**TASK OBJECTIVE:** Write each line of the entries below as a string in a JSON list, one string per line, skipping blank lines and leaving out the pictures.

----

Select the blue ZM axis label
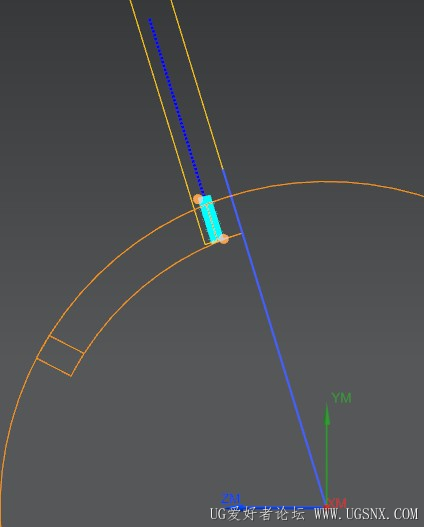 230,498
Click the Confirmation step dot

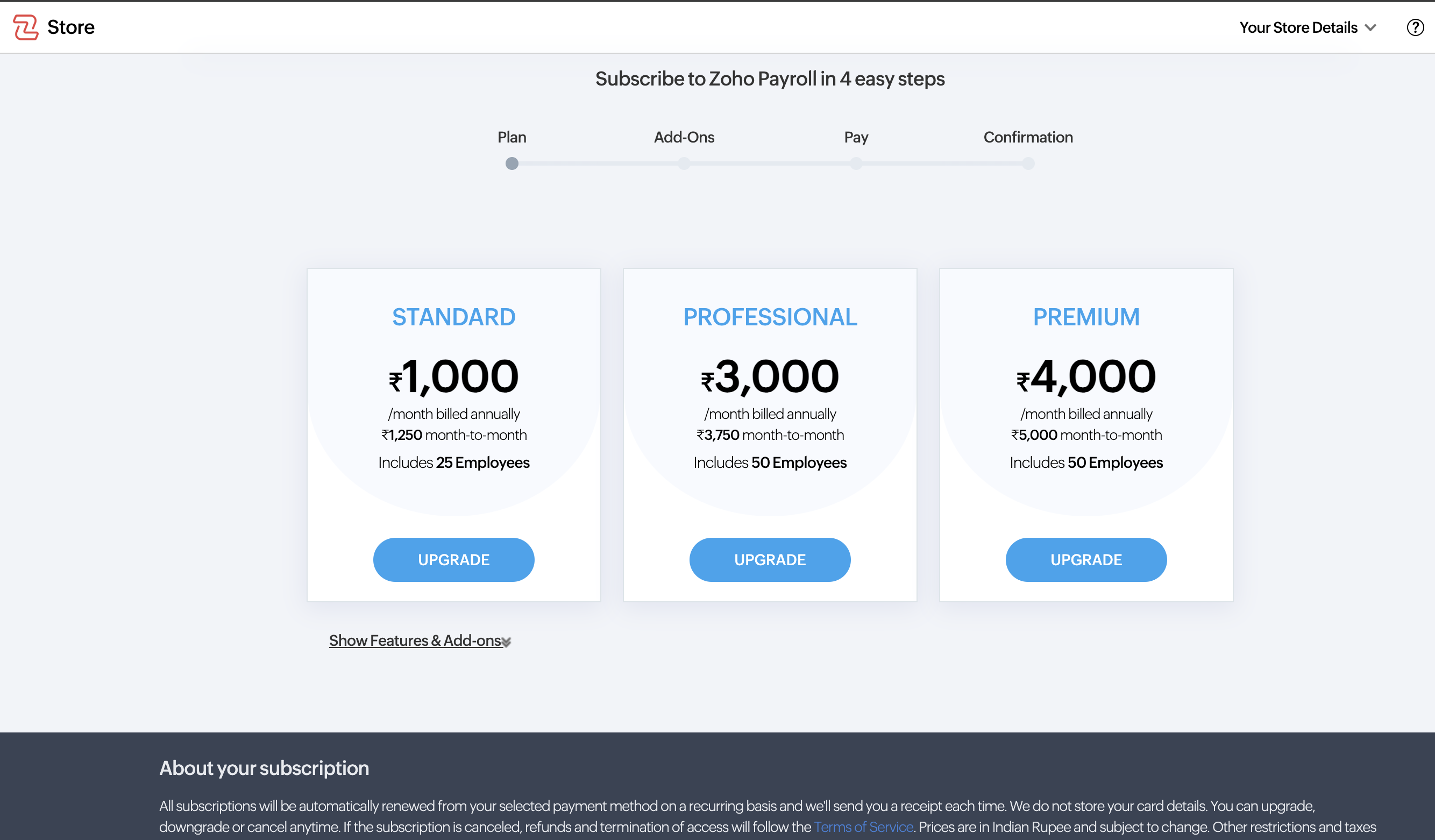pyautogui.click(x=1027, y=164)
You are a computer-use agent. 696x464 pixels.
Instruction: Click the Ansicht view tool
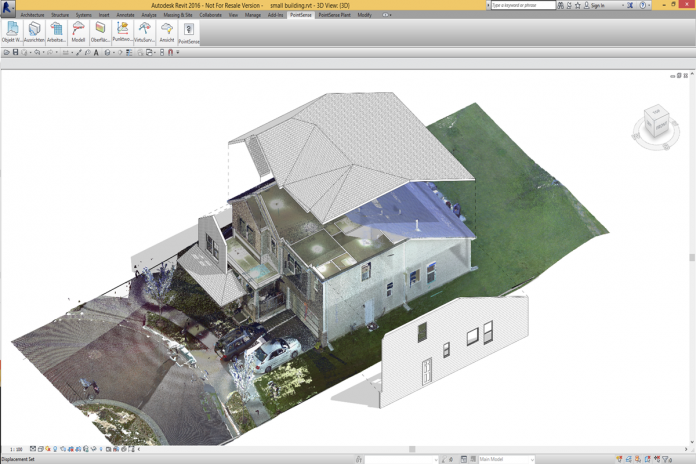point(166,32)
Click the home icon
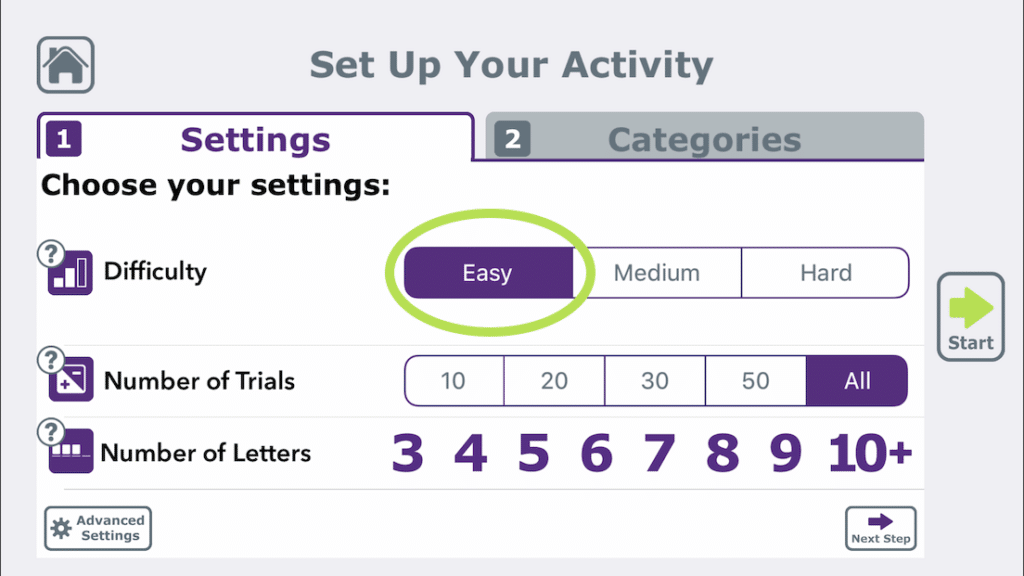Viewport: 1024px width, 576px height. tap(64, 64)

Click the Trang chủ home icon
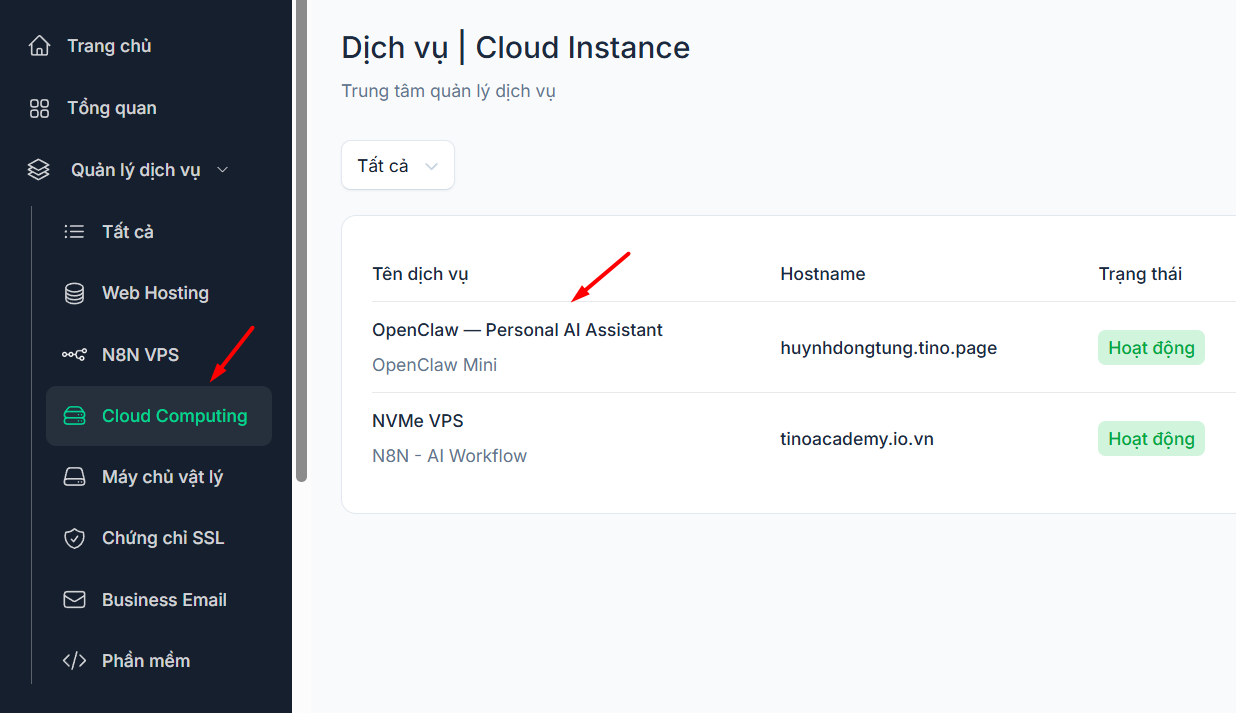click(39, 46)

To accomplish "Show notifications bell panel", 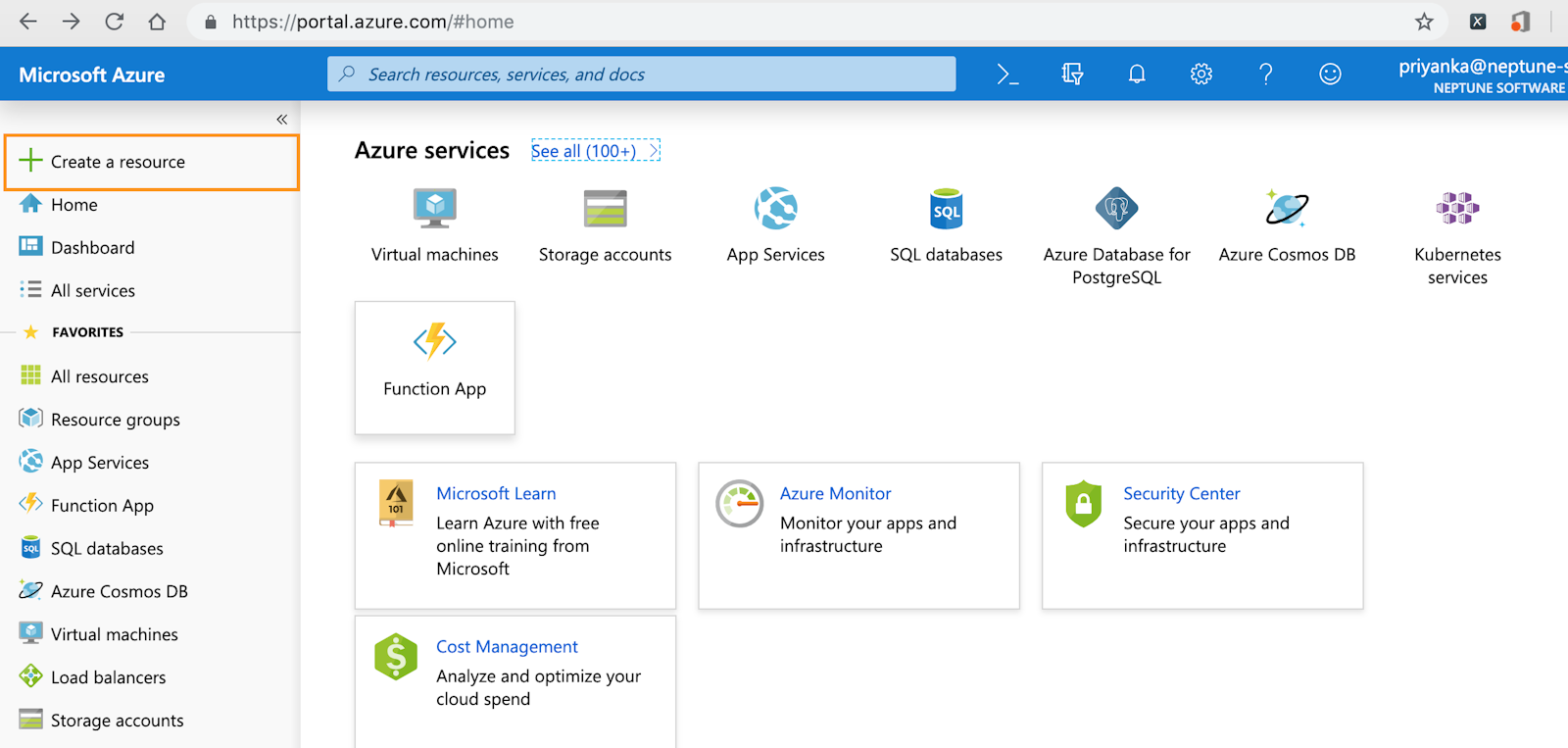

----

**FINISHED EXERCISE:**
[
  "Select the blue ZM axis label",
  " 230,498",
  "Click the Confirmation step dot",
  "pyautogui.click(x=1027, y=164)",
  "You are a computer-use agent. 696x464 pixels.",
  "Instruction: Click the Ansicht view tool",
  "point(166,32)",
  "Click the home icon",
  "Viewport: 1024px width, 576px height. tap(64, 64)",
  "Click the Trang chủ home icon",
  "click(39, 46)",
  "To accomplish \"Show notifications bell panel\", "
]